Rappelons que la responsabilité du chauffeur agriculteur est directement engagée :
Le Code de la voirie routière prévoit une amende de 1 500 € à 3 000 € pour dépôt sur la voie publique de substances susceptibles de nuire à la sécurité publique.

En cas de blessé c’est un délit, passible d’un an de prison et 15 000 € d’amende, l’article 221-6, du Code pénal, punit le responsable de trois ans d’emprisonnement et de 45 000 € d’amende en cas de décès.

Le département va rappeler ses responsabilités à la représentation des agriculteurs dans le département. Espérons qu’une campagne de communication soit engagée envers cette profession, pour leur faire connaitre au delà de leur responsabilité pénale, les moyens de prévention, ainsi que la conduite à tenir en pareil cas pour éviter les accidents (signalisation, nettoyage et alerte des services compétents).

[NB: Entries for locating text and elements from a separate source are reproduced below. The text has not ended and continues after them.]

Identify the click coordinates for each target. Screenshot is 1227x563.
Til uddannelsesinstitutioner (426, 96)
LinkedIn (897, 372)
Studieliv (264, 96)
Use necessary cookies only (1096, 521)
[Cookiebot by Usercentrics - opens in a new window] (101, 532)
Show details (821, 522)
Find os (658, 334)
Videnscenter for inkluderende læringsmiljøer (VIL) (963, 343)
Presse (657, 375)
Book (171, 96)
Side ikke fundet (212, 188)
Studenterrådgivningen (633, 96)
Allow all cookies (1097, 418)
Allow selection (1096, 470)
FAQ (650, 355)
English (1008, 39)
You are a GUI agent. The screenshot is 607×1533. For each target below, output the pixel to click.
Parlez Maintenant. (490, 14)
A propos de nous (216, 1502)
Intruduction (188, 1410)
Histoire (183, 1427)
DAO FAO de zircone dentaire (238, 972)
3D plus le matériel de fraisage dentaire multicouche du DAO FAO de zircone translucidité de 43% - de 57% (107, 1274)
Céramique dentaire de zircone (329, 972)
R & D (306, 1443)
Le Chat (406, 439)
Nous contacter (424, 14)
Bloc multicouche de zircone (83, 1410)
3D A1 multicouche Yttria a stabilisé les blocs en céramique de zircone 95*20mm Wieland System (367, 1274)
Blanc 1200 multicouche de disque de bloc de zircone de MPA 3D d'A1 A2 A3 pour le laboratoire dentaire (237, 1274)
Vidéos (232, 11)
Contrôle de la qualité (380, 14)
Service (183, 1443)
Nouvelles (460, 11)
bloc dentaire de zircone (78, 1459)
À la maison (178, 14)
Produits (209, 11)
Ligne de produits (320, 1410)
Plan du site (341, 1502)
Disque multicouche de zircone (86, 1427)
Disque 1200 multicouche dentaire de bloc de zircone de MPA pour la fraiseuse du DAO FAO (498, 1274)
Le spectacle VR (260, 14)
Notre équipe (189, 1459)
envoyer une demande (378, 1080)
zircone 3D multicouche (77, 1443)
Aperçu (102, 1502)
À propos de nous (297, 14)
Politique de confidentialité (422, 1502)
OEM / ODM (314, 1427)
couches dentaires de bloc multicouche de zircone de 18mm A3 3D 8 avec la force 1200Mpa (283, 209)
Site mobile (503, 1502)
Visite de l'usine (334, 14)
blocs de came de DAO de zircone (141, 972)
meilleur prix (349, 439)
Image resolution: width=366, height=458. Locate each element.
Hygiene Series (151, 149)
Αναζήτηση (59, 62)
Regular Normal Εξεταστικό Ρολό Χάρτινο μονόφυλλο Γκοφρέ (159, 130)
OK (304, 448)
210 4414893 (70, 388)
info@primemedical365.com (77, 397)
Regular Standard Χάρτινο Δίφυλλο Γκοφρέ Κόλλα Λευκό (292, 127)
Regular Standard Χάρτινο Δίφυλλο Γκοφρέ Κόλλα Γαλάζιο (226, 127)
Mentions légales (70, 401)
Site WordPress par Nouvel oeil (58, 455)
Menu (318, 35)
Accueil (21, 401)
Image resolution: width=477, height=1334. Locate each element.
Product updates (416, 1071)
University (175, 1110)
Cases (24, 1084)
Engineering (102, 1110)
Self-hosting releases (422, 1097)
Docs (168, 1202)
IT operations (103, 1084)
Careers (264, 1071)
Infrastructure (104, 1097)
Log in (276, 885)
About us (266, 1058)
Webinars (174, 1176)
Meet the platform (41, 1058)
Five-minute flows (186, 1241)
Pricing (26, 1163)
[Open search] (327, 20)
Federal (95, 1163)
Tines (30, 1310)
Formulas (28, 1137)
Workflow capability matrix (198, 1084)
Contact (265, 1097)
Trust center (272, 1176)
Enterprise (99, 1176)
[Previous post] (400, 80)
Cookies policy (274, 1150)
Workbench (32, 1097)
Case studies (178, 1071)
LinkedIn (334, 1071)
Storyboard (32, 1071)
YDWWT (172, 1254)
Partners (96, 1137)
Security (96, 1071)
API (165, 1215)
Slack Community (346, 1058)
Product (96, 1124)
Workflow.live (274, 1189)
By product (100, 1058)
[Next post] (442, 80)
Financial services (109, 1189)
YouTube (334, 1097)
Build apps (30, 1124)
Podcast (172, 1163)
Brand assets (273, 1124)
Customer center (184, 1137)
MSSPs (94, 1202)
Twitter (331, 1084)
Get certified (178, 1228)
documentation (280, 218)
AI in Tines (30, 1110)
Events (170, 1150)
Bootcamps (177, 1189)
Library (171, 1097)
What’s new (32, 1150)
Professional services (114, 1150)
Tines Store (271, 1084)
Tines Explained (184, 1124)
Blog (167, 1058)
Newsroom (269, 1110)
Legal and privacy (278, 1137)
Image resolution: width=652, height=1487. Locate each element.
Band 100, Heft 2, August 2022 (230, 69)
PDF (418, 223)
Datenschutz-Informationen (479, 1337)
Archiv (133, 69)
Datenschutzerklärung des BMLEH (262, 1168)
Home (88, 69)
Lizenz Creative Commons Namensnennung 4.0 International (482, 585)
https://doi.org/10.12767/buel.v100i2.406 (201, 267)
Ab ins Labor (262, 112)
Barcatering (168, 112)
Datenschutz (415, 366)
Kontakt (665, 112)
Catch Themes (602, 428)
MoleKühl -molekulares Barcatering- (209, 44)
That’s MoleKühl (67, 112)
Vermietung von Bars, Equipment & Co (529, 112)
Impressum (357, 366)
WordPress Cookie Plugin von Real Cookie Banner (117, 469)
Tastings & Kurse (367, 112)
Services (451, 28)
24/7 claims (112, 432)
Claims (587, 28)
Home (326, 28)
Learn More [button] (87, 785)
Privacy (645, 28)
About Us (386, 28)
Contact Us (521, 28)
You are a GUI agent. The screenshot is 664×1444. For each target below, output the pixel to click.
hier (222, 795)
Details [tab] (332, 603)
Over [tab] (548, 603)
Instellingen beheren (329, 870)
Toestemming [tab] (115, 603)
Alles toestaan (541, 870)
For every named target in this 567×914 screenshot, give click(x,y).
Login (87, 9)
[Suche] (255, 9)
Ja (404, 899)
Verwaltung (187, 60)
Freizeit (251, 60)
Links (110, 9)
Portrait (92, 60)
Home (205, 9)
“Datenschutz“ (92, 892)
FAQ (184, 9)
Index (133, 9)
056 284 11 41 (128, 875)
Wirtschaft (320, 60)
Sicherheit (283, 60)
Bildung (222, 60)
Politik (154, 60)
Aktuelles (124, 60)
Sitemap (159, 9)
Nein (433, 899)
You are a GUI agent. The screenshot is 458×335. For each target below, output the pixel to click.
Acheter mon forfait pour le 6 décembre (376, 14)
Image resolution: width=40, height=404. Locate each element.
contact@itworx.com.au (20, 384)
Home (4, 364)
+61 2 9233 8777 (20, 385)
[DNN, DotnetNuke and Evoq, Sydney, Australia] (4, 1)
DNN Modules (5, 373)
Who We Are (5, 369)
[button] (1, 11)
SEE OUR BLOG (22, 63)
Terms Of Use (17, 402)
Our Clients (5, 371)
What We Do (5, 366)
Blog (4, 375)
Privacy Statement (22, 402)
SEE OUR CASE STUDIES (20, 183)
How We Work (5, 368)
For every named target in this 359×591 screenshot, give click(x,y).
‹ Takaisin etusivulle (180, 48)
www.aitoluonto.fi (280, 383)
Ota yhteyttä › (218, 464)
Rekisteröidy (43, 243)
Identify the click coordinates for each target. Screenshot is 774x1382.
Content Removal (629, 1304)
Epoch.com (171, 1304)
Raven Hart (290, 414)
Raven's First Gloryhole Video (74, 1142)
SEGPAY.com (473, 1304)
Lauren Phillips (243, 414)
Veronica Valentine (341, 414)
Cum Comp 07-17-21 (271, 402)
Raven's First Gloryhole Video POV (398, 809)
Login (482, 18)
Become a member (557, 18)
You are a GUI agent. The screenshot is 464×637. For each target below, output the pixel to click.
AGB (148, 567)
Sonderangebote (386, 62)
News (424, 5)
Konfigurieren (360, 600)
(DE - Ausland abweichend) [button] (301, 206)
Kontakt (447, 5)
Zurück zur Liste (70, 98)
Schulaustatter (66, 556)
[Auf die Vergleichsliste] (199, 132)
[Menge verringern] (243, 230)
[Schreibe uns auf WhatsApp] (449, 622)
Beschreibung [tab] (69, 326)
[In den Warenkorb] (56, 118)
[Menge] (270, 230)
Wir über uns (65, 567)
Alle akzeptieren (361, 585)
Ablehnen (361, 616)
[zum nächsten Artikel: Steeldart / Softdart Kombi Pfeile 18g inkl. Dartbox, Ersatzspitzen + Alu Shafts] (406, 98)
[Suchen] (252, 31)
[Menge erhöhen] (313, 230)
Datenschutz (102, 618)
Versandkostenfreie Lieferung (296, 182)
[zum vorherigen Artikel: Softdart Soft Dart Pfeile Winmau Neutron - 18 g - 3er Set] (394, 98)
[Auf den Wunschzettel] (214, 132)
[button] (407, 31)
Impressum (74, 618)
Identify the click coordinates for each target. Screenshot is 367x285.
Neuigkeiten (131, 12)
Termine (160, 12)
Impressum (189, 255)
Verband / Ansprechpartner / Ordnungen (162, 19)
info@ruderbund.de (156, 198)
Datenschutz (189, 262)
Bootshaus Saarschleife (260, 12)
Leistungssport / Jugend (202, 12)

En conclusion, soyez prudents, la nuit et surtout aux abords des silos.
En cas de chute sur de la boue en sortie de champ, ou sur un épandage de graines, faites constater par les forces de l’ordre l’état de la chaussée, afin de rechercher la responsabilité du conducteur peu scrupuleux, et d’éviter un autre accident.


Quand on écrase du colza, on fait de l’huile ...

... et l’huile c’est gras et ça glisse.